= Requisite organization =

Requisite organization (RO) is the system of business organization that aims for effective managerial organization and managerial leadership, based on the systematic application of scientific research about the nature of work and the nature of individual's capacity for work. The term and methodology were developed by Elliott Jaques and Kathryn Cason as a result of the research in stratified systems theory, general theory of bureaucracy, work complexity and human capability over 60 years.

== Definition ==
According to Jaques, "the term requisite organization means doing business with efficiency and competitiveness, and the release of human imagination, trust, and satisfaction in work."

Requisite organization is a system designed to get work done with effectiveness in producing valued goods and services to satisfy public needs and at the same time achieving the positive bottom line for the business by means of specialization of functions within vertical stratified and hierarchical organization that is referred to by Jaques as Managerial Accountability Hierarchy:
- Work outputs are continuously produced by process movement across vertical functions of work.
- Work and accountability for bottom line achievement cascade down successive levels and strata and a system of organizational layers or strata of bottom line generation units is formed.
- Managers hold immediate subordinates accountable for their own personal effectiveness in getting work done and for the output of their subordinates.
Requisite organization is a triple bottom line management methodology which uncovers dysfunctional aspects of strategy, systems, structures, and staff and then realigns them to fit the required complexity of the business, with the purpose to increase and sustain maximum economic value.

== Business complexity ==
Companies differ in the values they provide to their societies and the complexity of the business as employment systems they create to deliver those values with the purpose of growing and maintaining their bottom line.

According to requisite organization approach, the higher the complexity (quality and quantity) of a value that a company delivers to the society is, the higher the level of business complexity the company needs to create and maintain to deliver the value to the society effectively:
- If the level of the value delivered to the society is lower than the complexity of the business, then there is a probability that the company will struggle to achieve the positive bottom line by maintaining the higher business complexity than is justified by the society.
- If the level of the value delivered to the society is higher than the complexity of the business, then there is a probability that the quality and quantity and timeliness of the value delivered by the company to the society will be short of the society's expectations and, as a result, the company will be able to maintain the positive bottom line only over a short-term period – poor business sustainability.
An identification of the level of business complexity for the company is the foundation of requisite organization as all the other Requisite dimensions (Strategy, Systems, Structure, Staff) are aligned to the level of business complexity.

In Requisite Organization, companies are classified into eight levels of business complexity based on such criteria as type of value chain (single or multiple), geography of assets (local, regional, national, international, global), operating revenue, etc.

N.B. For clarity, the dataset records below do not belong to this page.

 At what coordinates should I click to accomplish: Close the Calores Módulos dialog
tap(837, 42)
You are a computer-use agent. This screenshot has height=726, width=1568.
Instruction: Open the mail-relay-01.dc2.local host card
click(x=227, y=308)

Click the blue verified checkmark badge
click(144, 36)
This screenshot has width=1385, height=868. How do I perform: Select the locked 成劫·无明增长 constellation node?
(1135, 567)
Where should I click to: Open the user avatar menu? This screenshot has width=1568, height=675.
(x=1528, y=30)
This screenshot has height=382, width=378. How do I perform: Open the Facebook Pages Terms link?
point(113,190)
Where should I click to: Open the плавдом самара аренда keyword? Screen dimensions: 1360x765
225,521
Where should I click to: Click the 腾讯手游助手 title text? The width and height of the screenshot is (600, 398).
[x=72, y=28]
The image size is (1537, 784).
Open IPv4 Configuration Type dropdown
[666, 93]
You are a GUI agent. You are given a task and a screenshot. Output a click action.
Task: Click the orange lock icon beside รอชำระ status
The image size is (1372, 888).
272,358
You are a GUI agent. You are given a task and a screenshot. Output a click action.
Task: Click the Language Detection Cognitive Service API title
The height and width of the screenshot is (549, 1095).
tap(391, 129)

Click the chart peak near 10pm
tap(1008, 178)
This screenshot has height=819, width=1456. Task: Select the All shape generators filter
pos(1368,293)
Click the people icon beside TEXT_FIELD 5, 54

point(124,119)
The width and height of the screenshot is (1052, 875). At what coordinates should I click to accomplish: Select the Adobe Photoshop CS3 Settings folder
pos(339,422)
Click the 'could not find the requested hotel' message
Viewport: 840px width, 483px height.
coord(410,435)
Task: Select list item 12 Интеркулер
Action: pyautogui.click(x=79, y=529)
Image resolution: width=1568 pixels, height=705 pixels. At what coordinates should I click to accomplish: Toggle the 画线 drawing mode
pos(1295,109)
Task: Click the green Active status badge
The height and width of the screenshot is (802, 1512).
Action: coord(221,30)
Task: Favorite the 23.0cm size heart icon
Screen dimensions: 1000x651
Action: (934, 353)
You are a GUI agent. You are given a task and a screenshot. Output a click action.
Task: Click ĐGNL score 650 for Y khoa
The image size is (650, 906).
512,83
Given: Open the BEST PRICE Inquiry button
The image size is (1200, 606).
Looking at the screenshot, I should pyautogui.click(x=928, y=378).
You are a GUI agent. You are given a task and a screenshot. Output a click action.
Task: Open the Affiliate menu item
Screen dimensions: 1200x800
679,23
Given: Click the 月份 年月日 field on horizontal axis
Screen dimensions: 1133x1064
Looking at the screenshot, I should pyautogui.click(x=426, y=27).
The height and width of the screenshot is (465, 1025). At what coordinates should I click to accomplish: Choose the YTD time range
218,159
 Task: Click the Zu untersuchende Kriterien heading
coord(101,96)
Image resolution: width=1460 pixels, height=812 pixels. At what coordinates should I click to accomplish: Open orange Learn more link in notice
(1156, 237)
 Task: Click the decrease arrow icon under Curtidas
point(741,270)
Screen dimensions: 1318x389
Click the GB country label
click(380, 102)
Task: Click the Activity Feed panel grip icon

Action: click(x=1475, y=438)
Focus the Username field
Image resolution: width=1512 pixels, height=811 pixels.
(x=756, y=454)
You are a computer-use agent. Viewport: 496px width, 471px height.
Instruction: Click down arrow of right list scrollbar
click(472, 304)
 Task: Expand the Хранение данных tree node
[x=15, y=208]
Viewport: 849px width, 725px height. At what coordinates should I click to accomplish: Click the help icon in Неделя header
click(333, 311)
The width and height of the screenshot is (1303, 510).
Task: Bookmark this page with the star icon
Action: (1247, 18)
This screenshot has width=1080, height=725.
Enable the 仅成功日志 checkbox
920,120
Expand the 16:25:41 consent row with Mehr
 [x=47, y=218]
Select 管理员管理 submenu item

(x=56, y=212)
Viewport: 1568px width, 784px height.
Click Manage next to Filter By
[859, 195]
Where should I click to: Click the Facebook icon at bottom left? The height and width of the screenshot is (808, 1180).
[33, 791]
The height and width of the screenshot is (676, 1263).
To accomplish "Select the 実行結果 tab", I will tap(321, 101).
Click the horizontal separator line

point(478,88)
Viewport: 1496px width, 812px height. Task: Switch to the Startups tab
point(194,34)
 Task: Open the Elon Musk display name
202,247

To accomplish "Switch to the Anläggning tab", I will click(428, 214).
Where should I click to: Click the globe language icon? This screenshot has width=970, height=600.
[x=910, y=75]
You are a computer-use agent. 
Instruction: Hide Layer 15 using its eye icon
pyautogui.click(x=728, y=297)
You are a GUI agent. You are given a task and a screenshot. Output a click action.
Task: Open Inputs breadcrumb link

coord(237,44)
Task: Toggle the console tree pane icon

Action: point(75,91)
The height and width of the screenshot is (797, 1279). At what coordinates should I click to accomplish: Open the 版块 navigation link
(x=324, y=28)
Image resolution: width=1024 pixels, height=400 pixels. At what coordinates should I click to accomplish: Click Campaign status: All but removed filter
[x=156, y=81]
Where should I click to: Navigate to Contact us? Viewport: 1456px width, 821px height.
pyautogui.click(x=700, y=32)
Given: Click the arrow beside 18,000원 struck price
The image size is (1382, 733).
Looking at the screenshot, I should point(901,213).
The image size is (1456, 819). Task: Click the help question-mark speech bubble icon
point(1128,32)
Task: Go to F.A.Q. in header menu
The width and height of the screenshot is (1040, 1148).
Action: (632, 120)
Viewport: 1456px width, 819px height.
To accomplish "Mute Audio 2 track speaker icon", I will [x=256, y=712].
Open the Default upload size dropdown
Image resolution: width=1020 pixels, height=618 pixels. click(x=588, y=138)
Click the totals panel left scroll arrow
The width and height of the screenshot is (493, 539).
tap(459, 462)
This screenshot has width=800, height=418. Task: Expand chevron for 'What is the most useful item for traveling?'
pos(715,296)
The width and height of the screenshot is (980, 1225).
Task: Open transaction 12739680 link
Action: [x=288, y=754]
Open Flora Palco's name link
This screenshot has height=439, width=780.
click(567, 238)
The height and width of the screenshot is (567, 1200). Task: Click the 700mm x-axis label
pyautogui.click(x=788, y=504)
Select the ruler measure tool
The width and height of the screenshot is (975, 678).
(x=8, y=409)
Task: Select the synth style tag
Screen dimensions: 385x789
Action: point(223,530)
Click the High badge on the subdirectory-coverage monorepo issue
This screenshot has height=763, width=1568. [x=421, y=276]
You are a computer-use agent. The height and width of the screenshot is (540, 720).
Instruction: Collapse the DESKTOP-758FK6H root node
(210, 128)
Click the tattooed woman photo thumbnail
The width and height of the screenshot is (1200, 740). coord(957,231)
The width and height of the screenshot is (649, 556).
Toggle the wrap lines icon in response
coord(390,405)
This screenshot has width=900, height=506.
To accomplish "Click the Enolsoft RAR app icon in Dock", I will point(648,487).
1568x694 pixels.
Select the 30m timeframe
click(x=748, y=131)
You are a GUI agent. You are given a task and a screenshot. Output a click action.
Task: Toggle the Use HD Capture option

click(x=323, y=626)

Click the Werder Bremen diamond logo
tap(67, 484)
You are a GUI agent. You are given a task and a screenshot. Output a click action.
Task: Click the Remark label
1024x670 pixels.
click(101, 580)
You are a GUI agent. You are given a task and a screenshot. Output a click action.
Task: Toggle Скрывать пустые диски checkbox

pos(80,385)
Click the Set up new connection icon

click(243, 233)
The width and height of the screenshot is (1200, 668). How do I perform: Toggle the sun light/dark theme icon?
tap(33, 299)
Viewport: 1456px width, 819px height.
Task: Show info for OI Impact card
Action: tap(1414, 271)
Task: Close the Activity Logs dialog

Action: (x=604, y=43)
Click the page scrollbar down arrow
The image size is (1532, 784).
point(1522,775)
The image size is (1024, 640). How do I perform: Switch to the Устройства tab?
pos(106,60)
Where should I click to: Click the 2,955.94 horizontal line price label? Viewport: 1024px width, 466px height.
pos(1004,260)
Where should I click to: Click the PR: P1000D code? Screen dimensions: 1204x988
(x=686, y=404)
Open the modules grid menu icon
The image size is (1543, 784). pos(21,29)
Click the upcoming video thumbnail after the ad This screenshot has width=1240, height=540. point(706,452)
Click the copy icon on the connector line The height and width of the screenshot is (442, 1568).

For example, for a Level 6 International Company with single value chain in multiple countries the following stratified hierarchy of bottom line units may be considered optimal in Requisite Organization:
- Stratum VI Corporate Bottom Line Unit
- Stratum V Business Bottom Line Unit
- Stratum IV Production Bottom Line Unit
- Stratum III Operating or Mutual Recognition Unit Bottom Line Unit
- Stratum II Output Teams or First Line Mutual Knowledge Bottom Line Unit
- Stratum I Direct Output Employees as accountable Stratum I Bottom Line Unit that underpins the key idea of Requisite Organization that every employee contributes to the business bottom line and the importance for an employee to work at their full potential.

==Requisite Organization International Institute==
The Requisite Organization International Institute (US) was founded in 1999 by Jaques and Cason to continue development and expansion of research on the application of requisite organization. Jacques' tenth book, A General Theory of Bureaucracy (1976) integrates 25 years of basic science research underpinning stratified system theory. Another 27 years of research and 11 books reporting the findings made by Jacques and colleagues forms the foundation of the institute's research and development.